▸ **Exercise aim**
Write out the data below exactly, from its first line to the line containing "Task: Share top post via paper plane icon", that line included.
[[ Data records, beginning ]]
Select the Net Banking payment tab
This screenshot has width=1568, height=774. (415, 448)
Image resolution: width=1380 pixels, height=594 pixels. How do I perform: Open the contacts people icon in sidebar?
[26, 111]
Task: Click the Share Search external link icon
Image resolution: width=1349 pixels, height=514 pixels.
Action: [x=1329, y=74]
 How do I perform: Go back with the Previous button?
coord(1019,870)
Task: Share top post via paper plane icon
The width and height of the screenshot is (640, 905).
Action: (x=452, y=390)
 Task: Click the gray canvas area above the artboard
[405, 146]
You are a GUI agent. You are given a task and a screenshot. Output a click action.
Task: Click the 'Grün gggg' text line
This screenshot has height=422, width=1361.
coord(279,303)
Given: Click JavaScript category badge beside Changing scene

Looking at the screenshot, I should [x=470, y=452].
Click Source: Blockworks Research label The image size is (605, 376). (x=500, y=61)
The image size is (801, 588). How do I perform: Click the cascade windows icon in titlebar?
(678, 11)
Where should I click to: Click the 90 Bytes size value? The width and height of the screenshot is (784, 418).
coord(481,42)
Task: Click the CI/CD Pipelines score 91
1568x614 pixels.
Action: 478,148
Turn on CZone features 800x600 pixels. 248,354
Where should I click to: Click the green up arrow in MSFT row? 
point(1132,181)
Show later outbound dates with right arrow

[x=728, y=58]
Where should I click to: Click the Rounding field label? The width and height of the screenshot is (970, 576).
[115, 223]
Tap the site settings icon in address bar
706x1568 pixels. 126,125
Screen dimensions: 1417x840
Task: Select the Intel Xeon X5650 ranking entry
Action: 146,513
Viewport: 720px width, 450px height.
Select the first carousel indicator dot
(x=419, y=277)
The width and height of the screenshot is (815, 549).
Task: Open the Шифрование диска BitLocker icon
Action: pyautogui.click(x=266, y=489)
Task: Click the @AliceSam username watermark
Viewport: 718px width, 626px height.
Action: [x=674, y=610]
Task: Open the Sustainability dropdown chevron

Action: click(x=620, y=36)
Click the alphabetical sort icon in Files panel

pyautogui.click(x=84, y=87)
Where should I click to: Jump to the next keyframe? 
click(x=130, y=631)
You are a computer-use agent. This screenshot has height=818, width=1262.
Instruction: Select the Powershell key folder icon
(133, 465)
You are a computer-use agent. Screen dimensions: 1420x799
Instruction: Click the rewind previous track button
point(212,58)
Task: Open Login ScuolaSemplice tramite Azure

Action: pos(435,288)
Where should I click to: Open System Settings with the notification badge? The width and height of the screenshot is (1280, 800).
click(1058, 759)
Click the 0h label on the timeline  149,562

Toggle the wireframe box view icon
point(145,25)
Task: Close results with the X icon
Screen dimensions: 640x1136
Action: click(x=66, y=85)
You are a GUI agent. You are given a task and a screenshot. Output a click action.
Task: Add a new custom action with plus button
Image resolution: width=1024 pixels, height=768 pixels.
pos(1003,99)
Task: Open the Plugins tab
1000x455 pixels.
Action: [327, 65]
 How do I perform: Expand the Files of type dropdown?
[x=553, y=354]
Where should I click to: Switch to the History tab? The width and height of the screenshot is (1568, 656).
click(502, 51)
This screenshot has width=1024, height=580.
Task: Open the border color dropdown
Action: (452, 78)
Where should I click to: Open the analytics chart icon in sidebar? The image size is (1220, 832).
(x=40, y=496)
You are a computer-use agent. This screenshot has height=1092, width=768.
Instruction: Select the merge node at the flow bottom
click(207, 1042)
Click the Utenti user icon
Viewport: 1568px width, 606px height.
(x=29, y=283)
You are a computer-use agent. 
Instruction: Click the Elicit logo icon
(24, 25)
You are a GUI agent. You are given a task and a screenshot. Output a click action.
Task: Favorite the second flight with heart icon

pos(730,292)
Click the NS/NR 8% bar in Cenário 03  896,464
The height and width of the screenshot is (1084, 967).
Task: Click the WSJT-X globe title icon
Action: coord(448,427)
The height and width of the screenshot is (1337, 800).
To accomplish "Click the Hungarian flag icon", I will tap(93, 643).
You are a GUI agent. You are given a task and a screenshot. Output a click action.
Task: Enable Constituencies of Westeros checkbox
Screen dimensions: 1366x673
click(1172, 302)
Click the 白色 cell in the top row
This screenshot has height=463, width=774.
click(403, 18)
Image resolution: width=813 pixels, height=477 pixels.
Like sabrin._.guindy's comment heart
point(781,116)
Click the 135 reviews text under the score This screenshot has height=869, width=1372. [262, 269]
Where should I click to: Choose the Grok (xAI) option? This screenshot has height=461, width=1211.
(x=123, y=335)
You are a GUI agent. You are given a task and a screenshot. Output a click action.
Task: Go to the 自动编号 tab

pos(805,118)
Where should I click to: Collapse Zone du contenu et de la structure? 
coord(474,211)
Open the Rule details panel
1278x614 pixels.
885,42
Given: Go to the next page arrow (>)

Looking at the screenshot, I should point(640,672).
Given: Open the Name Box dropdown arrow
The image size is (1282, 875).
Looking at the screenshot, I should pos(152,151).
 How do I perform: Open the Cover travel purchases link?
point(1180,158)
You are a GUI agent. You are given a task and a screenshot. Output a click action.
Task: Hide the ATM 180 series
[[ Data records, end ]]
▸ **Reply**
Select the Net Banking payment tab
This screenshot has width=1568, height=774. (415, 448)
Image resolution: width=1380 pixels, height=594 pixels. How do I perform: Open the contacts people icon in sidebar?
[26, 111]
Task: Click the Share Search external link icon
Image resolution: width=1349 pixels, height=514 pixels.
Action: [x=1329, y=74]
 How do I perform: Go back with the Previous button?
coord(1019,870)
Task: Share top post via paper plane icon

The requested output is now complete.